> SUPPLIED DATA:

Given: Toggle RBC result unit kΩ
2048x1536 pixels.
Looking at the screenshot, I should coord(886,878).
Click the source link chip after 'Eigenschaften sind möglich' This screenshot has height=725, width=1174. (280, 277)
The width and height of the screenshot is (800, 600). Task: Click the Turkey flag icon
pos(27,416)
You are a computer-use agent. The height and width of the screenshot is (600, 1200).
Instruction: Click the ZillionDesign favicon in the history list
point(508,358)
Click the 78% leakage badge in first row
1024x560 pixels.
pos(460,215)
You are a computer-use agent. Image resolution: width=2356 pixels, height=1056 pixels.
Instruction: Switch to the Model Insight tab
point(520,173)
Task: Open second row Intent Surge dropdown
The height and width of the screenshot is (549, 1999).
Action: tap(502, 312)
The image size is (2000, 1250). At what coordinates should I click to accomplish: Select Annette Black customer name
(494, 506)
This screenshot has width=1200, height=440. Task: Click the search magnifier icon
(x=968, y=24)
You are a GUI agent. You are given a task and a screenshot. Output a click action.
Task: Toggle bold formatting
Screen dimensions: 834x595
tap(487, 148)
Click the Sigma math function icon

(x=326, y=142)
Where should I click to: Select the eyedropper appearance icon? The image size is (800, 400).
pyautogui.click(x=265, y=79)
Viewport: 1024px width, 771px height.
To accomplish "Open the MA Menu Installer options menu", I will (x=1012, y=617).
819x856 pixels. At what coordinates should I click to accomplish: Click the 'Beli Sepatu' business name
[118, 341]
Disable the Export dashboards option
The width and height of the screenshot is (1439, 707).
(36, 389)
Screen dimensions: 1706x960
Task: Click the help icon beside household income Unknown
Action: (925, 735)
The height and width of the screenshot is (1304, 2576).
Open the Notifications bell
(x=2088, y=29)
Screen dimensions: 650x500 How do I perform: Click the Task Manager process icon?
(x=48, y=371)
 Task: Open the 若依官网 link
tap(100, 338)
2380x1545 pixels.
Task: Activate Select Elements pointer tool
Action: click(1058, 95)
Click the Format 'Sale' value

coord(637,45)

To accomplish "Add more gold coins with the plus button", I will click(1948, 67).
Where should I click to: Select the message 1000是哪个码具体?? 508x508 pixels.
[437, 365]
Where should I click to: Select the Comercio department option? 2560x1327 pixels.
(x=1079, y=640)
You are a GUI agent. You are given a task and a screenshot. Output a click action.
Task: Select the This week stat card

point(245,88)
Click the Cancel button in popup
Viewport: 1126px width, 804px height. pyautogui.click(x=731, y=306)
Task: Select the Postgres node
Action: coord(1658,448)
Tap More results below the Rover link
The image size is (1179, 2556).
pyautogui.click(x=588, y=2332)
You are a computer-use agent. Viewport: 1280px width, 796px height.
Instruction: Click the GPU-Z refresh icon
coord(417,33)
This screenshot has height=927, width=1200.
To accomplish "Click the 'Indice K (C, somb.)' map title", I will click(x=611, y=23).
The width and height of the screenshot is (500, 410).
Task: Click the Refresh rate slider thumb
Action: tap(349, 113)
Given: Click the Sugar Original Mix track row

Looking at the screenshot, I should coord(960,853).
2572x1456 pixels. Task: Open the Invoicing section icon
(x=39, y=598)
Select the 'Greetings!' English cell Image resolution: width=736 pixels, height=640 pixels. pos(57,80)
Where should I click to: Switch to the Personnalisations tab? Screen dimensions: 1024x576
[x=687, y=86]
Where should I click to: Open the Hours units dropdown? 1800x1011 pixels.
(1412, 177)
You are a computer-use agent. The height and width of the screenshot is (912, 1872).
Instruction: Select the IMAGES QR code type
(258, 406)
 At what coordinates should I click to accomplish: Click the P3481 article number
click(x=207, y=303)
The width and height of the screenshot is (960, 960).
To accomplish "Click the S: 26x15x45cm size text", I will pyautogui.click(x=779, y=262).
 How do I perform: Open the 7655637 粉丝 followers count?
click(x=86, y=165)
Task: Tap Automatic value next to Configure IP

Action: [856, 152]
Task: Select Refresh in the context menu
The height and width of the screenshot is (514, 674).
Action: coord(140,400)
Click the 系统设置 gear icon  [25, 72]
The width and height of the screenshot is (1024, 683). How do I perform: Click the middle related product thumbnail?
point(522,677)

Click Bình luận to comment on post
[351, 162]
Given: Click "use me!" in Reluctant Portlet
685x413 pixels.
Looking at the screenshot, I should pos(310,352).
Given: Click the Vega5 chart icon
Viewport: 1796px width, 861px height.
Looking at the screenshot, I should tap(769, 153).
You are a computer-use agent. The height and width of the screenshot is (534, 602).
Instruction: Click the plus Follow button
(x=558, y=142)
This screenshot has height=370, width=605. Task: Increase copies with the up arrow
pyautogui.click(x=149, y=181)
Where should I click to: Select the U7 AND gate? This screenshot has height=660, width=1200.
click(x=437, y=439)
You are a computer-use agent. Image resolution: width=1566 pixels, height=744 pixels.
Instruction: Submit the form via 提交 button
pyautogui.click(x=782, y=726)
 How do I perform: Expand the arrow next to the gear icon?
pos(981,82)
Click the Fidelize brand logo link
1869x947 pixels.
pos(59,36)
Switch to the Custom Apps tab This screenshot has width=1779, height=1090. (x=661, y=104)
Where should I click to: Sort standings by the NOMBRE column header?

> WORK TO DO:
Reproduce all of the entries above verbatim.

> SOLUTION BELOW:
Given: Toggle RBC result unit kΩ
2048x1536 pixels.
Looking at the screenshot, I should coord(886,878).
Click the source link chip after 'Eigenschaften sind möglich' This screenshot has height=725, width=1174. (280, 277)
The width and height of the screenshot is (800, 600). Task: Click the Turkey flag icon
pos(27,416)
You are a computer-use agent. The height and width of the screenshot is (600, 1200).
Instruction: Click the ZillionDesign favicon in the history list
point(508,358)
Click the 78% leakage badge in first row
1024x560 pixels.
pos(460,215)
You are a computer-use agent. Image resolution: width=2356 pixels, height=1056 pixels.
Instruction: Switch to the Model Insight tab
point(520,173)
Task: Open second row Intent Surge dropdown
The height and width of the screenshot is (549, 1999).
Action: tap(502, 312)
The image size is (2000, 1250). At what coordinates should I click to accomplish: Select Annette Black customer name
(494, 506)
This screenshot has width=1200, height=440. Task: Click the search magnifier icon
(x=968, y=24)
You are a GUI agent. You are given a task and a screenshot. Output a click action.
Task: Toggle bold formatting
Screen dimensions: 834x595
tap(487, 148)
Click the Sigma math function icon

(x=326, y=142)
Where should I click to: Select the eyedropper appearance icon? The image size is (800, 400).
pyautogui.click(x=265, y=79)
Viewport: 1024px width, 771px height.
To accomplish "Open the MA Menu Installer options menu", I will (x=1012, y=617).
819x856 pixels. At what coordinates should I click to accomplish: Click the 'Beli Sepatu' business name
[118, 341]
Disable the Export dashboards option
The width and height of the screenshot is (1439, 707).
(36, 389)
Screen dimensions: 1706x960
Task: Click the help icon beside household income Unknown
Action: (925, 735)
The height and width of the screenshot is (1304, 2576).
Open the Notifications bell
(x=2088, y=29)
Screen dimensions: 650x500 How do I perform: Click the Task Manager process icon?
(x=48, y=371)
 Task: Open the 若依官网 link
tap(100, 338)
2380x1545 pixels.
Task: Activate Select Elements pointer tool
Action: click(1058, 95)
Click the Format 'Sale' value

coord(637,45)

To accomplish "Add more gold coins with the plus button", I will click(1948, 67).
Where should I click to: Select the message 1000是哪个码具体?? 508x508 pixels.
[437, 365]
Where should I click to: Select the Comercio department option? 2560x1327 pixels.
(x=1079, y=640)
You are a GUI agent. You are given a task and a screenshot. Output a click action.
Task: Select the This week stat card

point(245,88)
Click the Cancel button in popup
Viewport: 1126px width, 804px height. pyautogui.click(x=731, y=306)
Task: Select the Postgres node
Action: coord(1658,448)
Tap More results below the Rover link
The image size is (1179, 2556).
pyautogui.click(x=588, y=2332)
You are a computer-use agent. Viewport: 1280px width, 796px height.
Instruction: Click the GPU-Z refresh icon
coord(417,33)
This screenshot has height=927, width=1200.
To accomplish "Click the 'Indice K (C, somb.)' map title", I will click(x=611, y=23).
The width and height of the screenshot is (500, 410).
Task: Click the Refresh rate slider thumb
Action: tap(349, 113)
Given: Click the Sugar Original Mix track row

Looking at the screenshot, I should coord(960,853).
2572x1456 pixels. Task: Open the Invoicing section icon
(x=39, y=598)
Select the 'Greetings!' English cell Image resolution: width=736 pixels, height=640 pixels. pos(57,80)
Where should I click to: Switch to the Personnalisations tab? Screen dimensions: 1024x576
[x=687, y=86]
Where should I click to: Open the Hours units dropdown? 1800x1011 pixels.
(1412, 177)
You are a computer-use agent. The height and width of the screenshot is (912, 1872).
Instruction: Select the IMAGES QR code type
(258, 406)
 At what coordinates should I click to accomplish: Click the P3481 article number
click(x=207, y=303)
The width and height of the screenshot is (960, 960).
To accomplish "Click the S: 26x15x45cm size text", I will pyautogui.click(x=779, y=262).
 How do I perform: Open the 7655637 粉丝 followers count?
click(x=86, y=165)
Task: Tap Automatic value next to Configure IP

Action: [856, 152]
Task: Select Refresh in the context menu
The height and width of the screenshot is (514, 674).
Action: coord(140,400)
Click the 系统设置 gear icon  [25, 72]
The width and height of the screenshot is (1024, 683). How do I perform: Click the middle related product thumbnail?
point(522,677)

Click Bình luận to comment on post
[351, 162]
Given: Click "use me!" in Reluctant Portlet
685x413 pixels.
Looking at the screenshot, I should pos(310,352).
Given: Click the Vega5 chart icon
Viewport: 1796px width, 861px height.
Looking at the screenshot, I should tap(769, 153).
You are a computer-use agent. The height and width of the screenshot is (534, 602).
Instruction: Click the plus Follow button
(x=558, y=142)
This screenshot has height=370, width=605. Task: Increase copies with the up arrow
pyautogui.click(x=149, y=181)
Where should I click to: Select the U7 AND gate? This screenshot has height=660, width=1200.
click(x=437, y=439)
You are a computer-use agent. Image resolution: width=1566 pixels, height=744 pixels.
Instruction: Submit the form via 提交 button
pyautogui.click(x=782, y=726)
 How do I perform: Expand the arrow next to the gear icon?
pos(981,82)
Click the Fidelize brand logo link
1869x947 pixels.
pos(59,36)
Switch to the Custom Apps tab This screenshot has width=1779, height=1090. (x=661, y=104)
Where should I click to: Sort standings by the NOMBRE column header?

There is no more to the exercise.